## Activity
Send back the data below exactly. Drop every picture.

## Data for analysis
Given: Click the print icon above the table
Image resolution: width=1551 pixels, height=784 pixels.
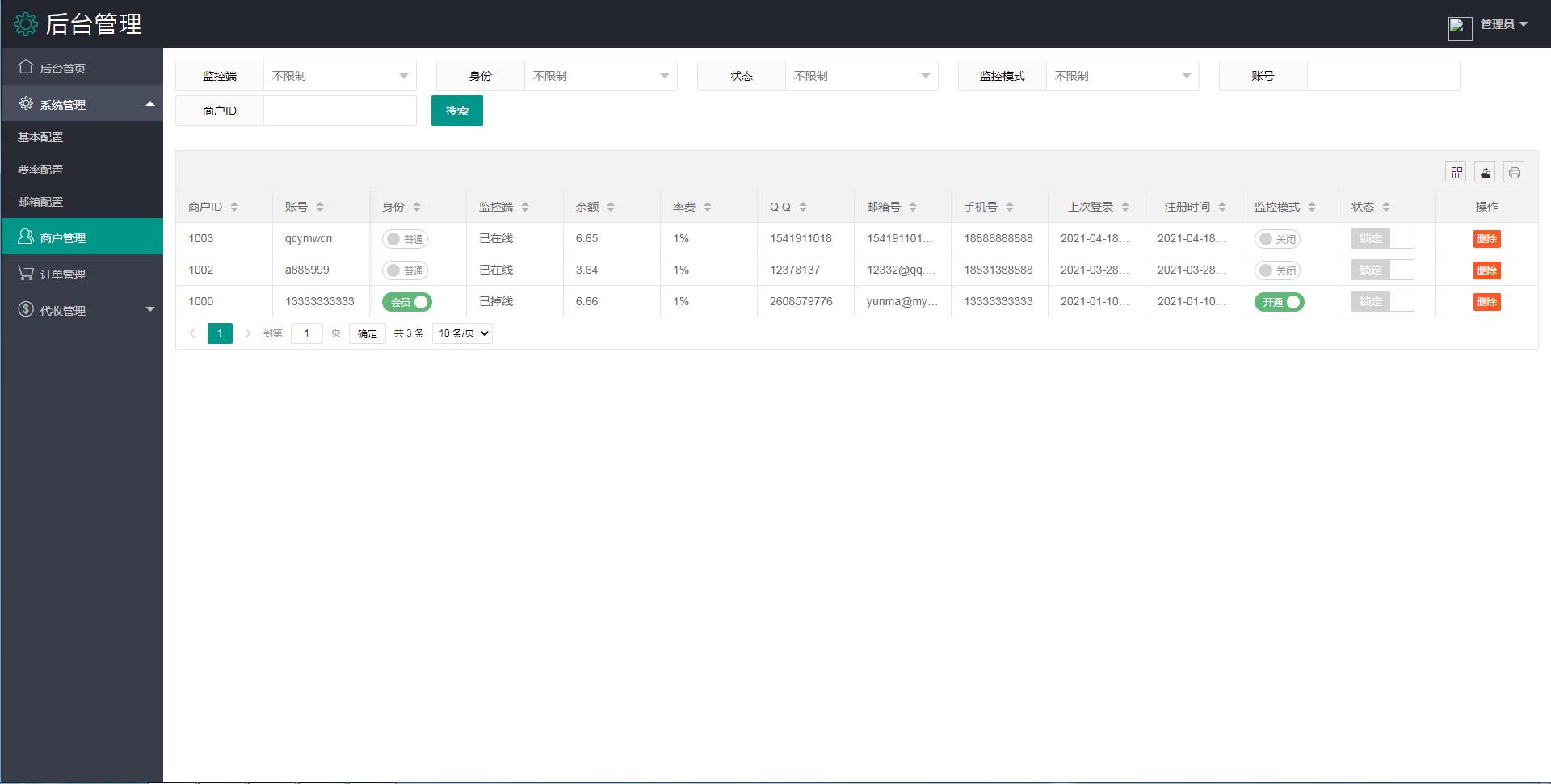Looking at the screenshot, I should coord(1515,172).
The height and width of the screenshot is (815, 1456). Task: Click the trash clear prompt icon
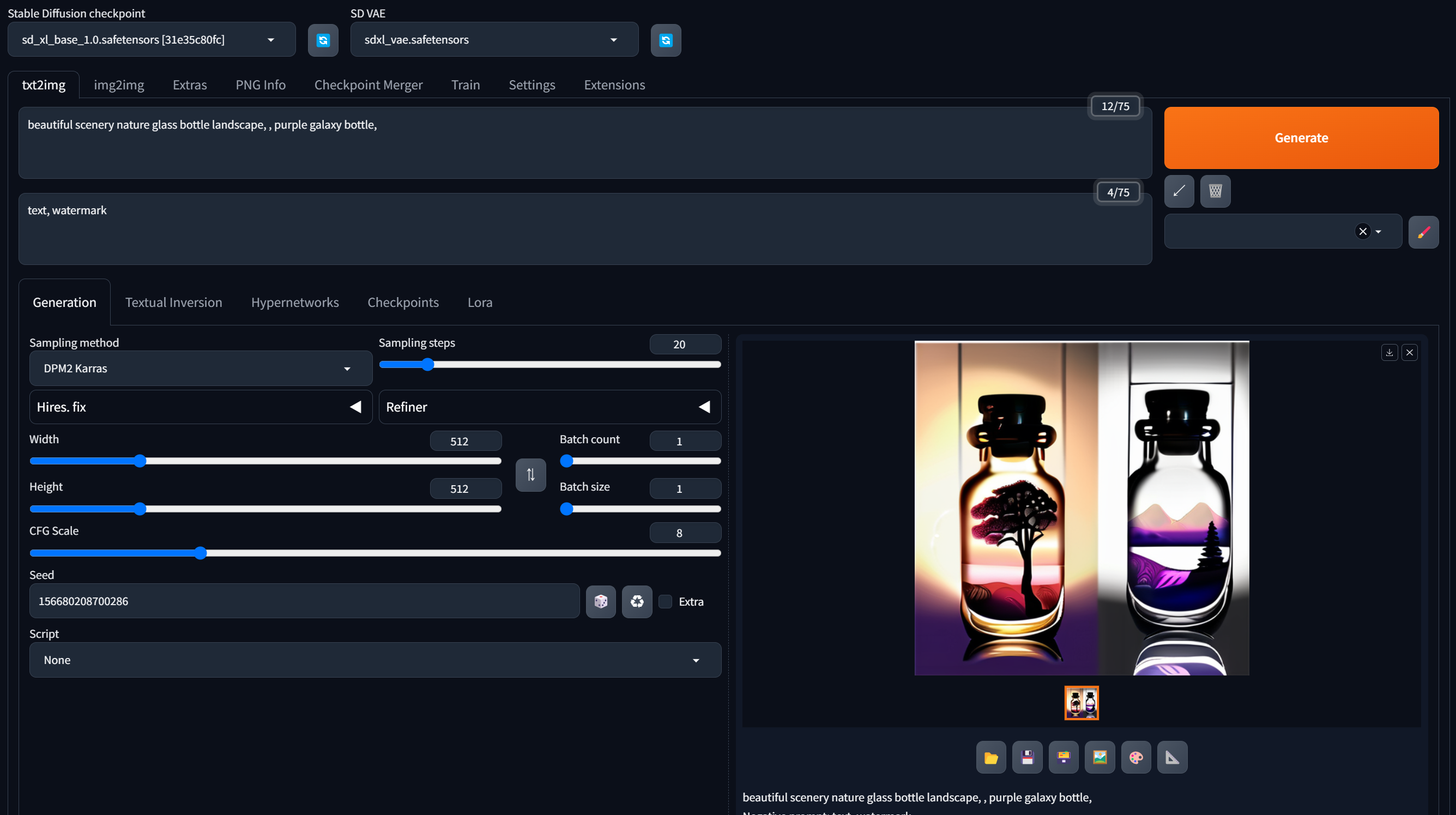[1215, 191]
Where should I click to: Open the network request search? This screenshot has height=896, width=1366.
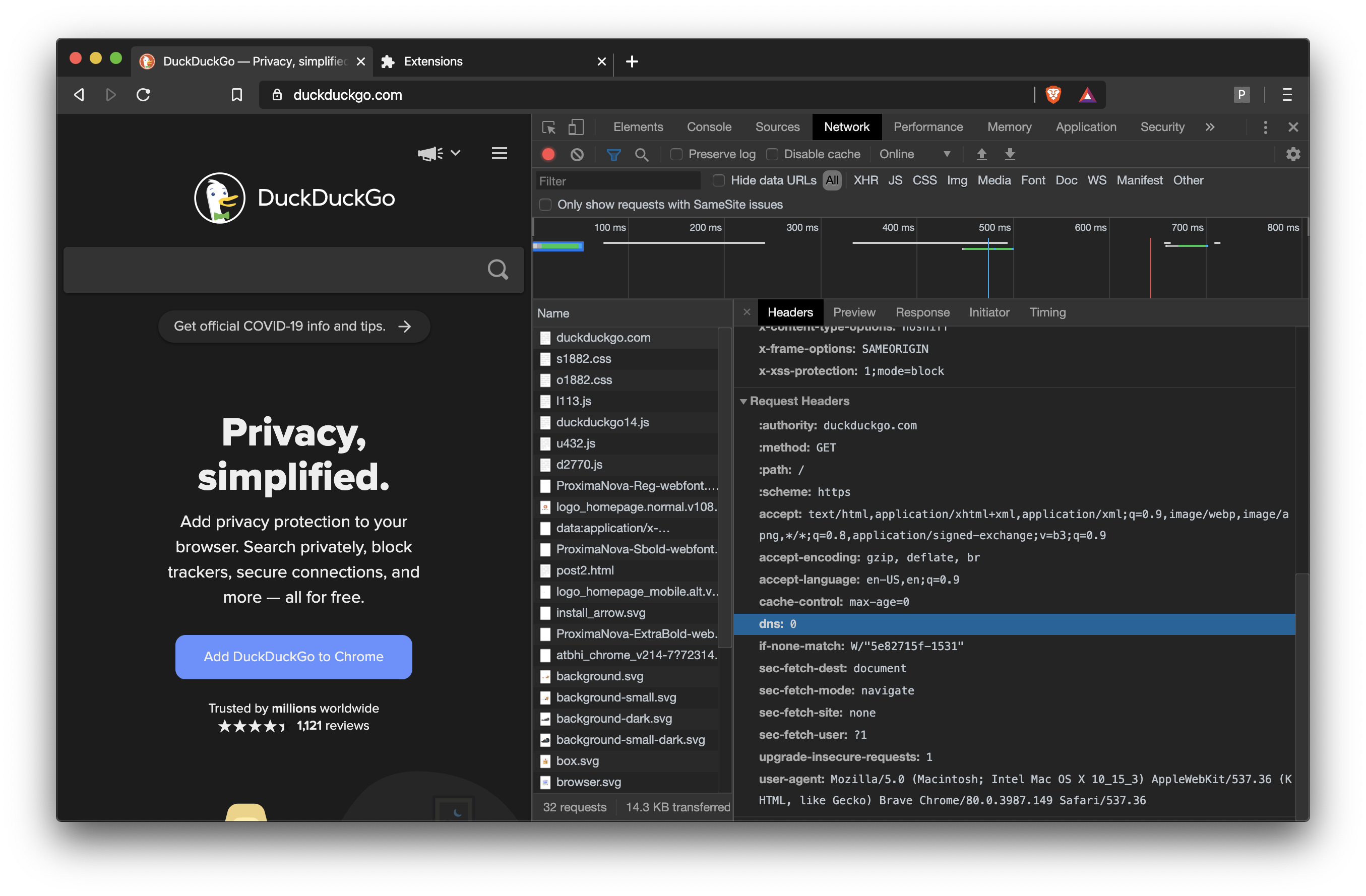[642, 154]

## Your response
Given: Click the print icon above the table
Image resolution: width=1551 pixels, height=784 pixels.
Looking at the screenshot, I should coord(1515,172).
The height and width of the screenshot is (815, 1456). Task: Click the trash clear prompt icon
[1215, 191]
Where should I click to: Open the network request search? This screenshot has height=896, width=1366.
[642, 154]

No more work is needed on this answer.